— Task instructions —
a) In the thread on C pointer loops, what loop does one reply offer to get around the problem of the incorrect inequality?
b) Translate this sentence from the thread on C pointer loops into Spanish: "The question is, does an expression, such as "p--", that generates an illegal address violate the standard if that address is never used as an address?"
c) Begin at the words "In article <8655@mimsy.UUCP>, chris@mimsy.UUCP" in the thread on C pointer loops and stop after "p != foo; p--)". Write that part out again, substituting "safe" for "portable".

— Source passage —
########################################

Yes, I suffer fools.  But I _do_ suffer, and so do you.

Kent, the man from xanth.

"His expression lit up.  'Hey, you wouldn't be a dope smuggler, would you?'

Rail looked confused.  'Why would anyone wish to smuggle stupidity when
there is so much of it readily available?'"

		-- Alan Dean Foster, GLORY LANE

chris@mimsy.UUCP (09/20/87)

>>	for( p = &foo[9]; p >= foo; --p ){	/* loops forever */

In article <2474@xanth.UUCP> kent@xanth.UUCP (Kent Paul Dolan) writes:
>I love it!
>
>OK, X3J11, the ball's in your court.  Do we teach every C programmer
>on every architecture in the world that decrementing pointer loops are
>a no-no, and break half the code in existance, or do we finally bite
>the bullet and decide that compiler writers for brain dead
>architectures, and not the whole C community, pay the penalty for bad
>hardware designs?  Especially since these folks are often the
>perpetrators of the bad hardware design.

Unfortunately for you, it has already been considered, and the
answer is that

	for (p = foo; p < &foo[10]; p++)

is portable, and compilers must allow for it, but

	for (p = &foo[9]; p >= foo; p--)

is not, and compilers need not allow for it.  This does not `break
half the code in existence' except when one tries to run it on an
architecture in which &foo[-1] >= &foo[0] (where---surprise!---it
already fails).
-- 
In-Real-Life: Chris Torek, Univ of MD Comp Sci Dept (+1 301 454 7690)
Domain:	chris@mimsy.umd.edu	Path:	uunet!mimsy!chris

rbutterworth@orchid.UUCP (09/20/87)

In article <8655@mimsy.UUCP>, chris@mimsy.UUCP (Chris Torek) writes:
>     for (p = foo; p < &foo[10]; p++)
> is portable, and compilers must allow for it, but
>     for (p = &foo[9]; p >= foo; p--)
> is not, and compilers need not allow for it.  This does not `break
> half the code in existence' except when one tries to run it on an
> architecture in which &foo[-1] >= &foo[0] (where---surprise!---it
> already fails).

Using
    for (p = &foo[9]; p != foo; p--)
gets around this problem of the incorrect inequality.

The question is, does an expression, such as "p--", that generates
an illegal address violate the standard if that address is never
used as an address?

e.g. given "p = &foo[-1];", it is obviously wrong to use "*p",
but is there hardware for which the assignment itself would cause
a machine fault (assuming "p" is not declared as "register")?

If there aren't any such machines, why does this assignment violate
the ANSI standard?

greg@gryphon.CTS.COM (Greg Laskin) (09/21/87)

In article <2474@xanth.UUCP> kent@xanth.UUCP (Kent Paul Dolan) writes:
>In article <5391@utcsri.UUCP> greg@utcsri.UUCP (Gregory Smith) writes:
>>All this stuff gets very interesting when you consider what happens on
>>an 80286 in its native 'protected' mode ...

########################################

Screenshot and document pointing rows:

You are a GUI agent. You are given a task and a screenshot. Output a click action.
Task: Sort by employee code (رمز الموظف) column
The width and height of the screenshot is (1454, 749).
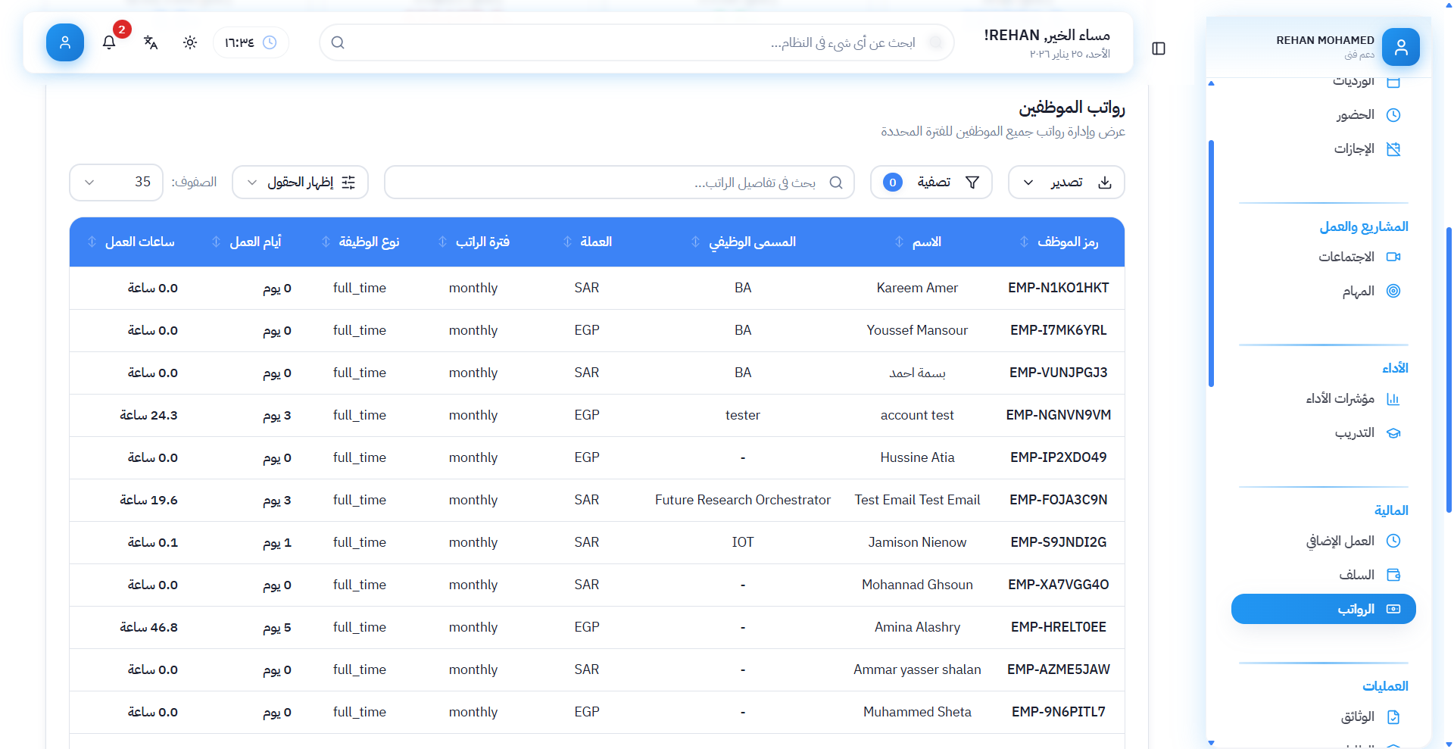click(1067, 242)
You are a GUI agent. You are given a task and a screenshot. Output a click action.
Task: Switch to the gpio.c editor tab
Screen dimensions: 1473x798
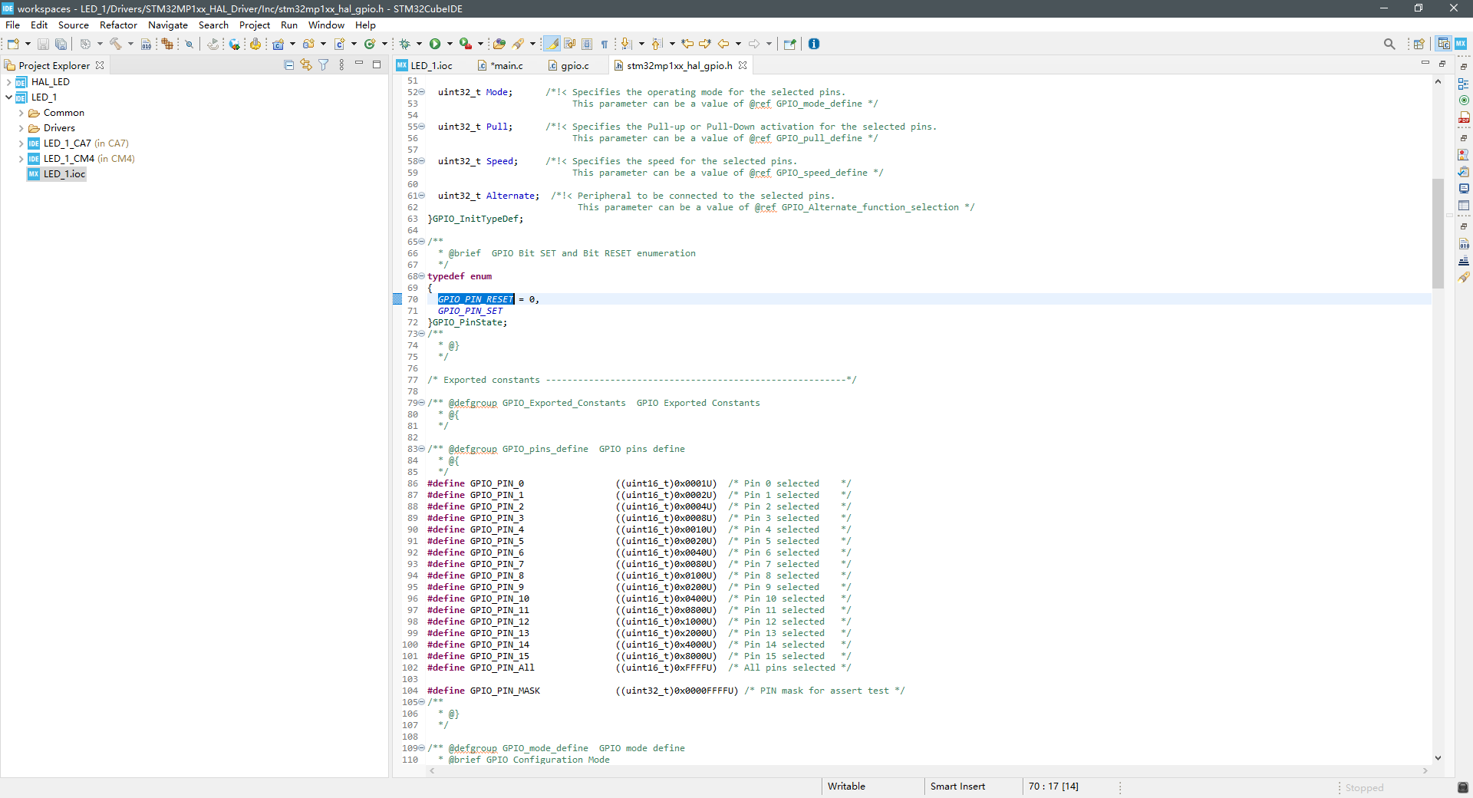[x=574, y=66]
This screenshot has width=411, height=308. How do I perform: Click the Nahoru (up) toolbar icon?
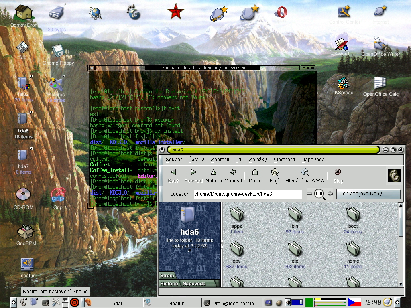pos(214,175)
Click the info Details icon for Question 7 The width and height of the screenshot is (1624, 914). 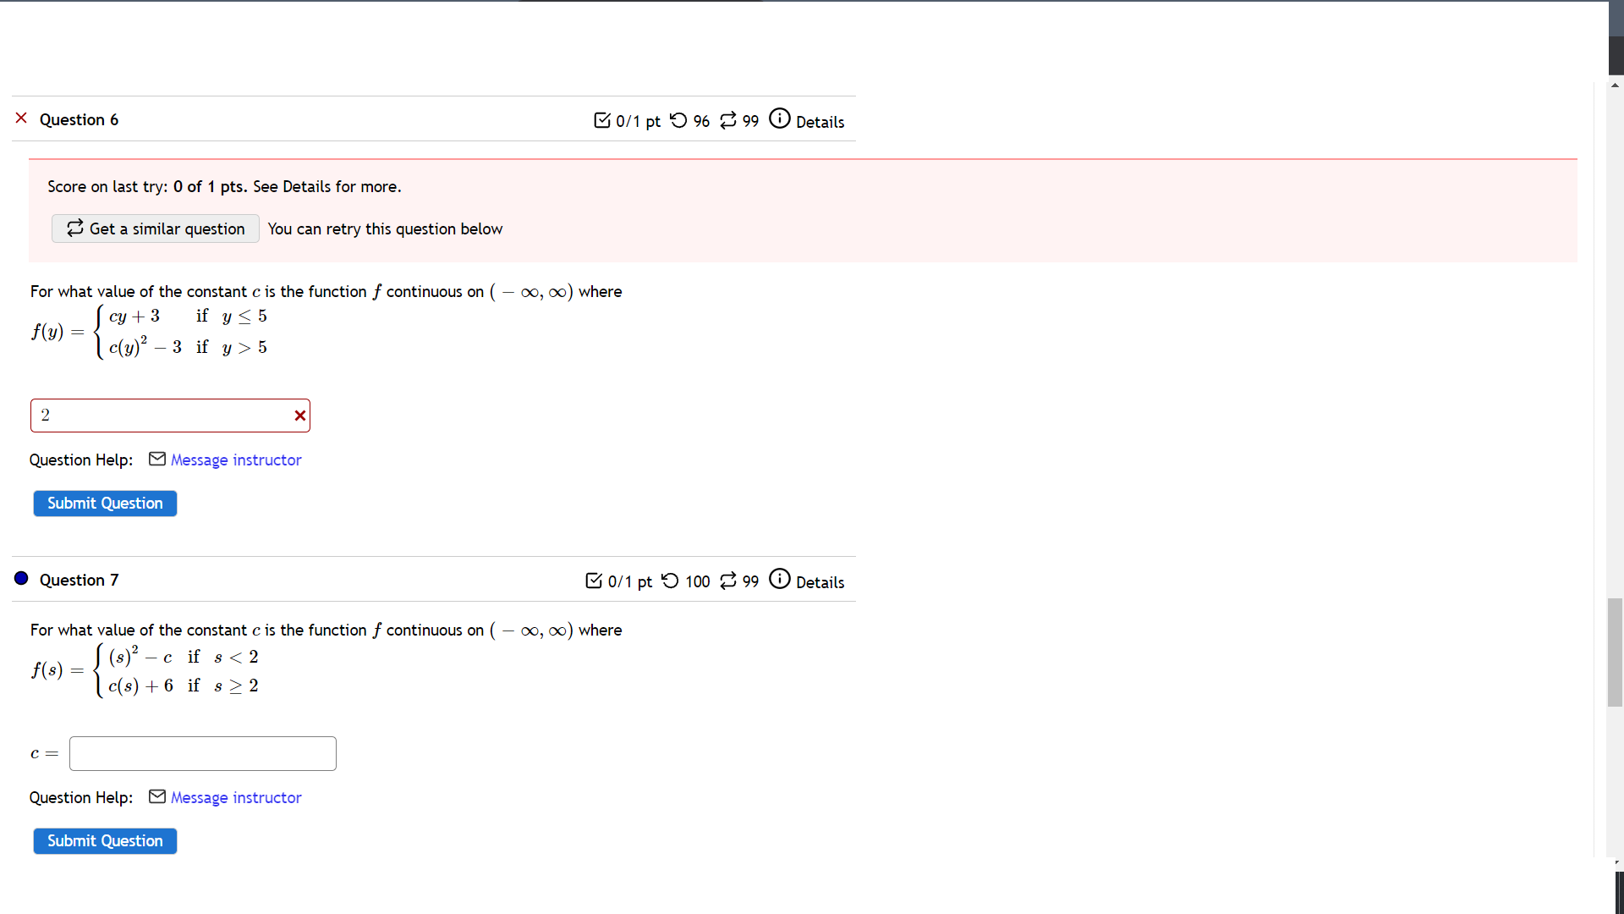click(779, 580)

########################################

— The results —
a) for (p = &foo[9]; p != foo; p--)

b) La pregunta es: ¿una expresión, como "p--", que genera una dirección ilegal viola el estándar si esa dirección nunca se usa como dirección?

c)
In article <8655@mimsy.UUCP>, chris@mimsy.UUCP (Chris Torek) writes:
>     for (p = foo; p < &foo[10]; p++)
> is safe, and compilers must allow for it, but
>     for (p = &foo[9]; p >= foo; p--)
> is not, and compilers need not allow for it.  This does not `break
> half the code in existence' except when one tries to run it on an
> architecture in which &foo[-1] >= &foo[0] (where---surprise!---it
> already fails).

Using
    for (p = &foo[9]; p != foo; p--)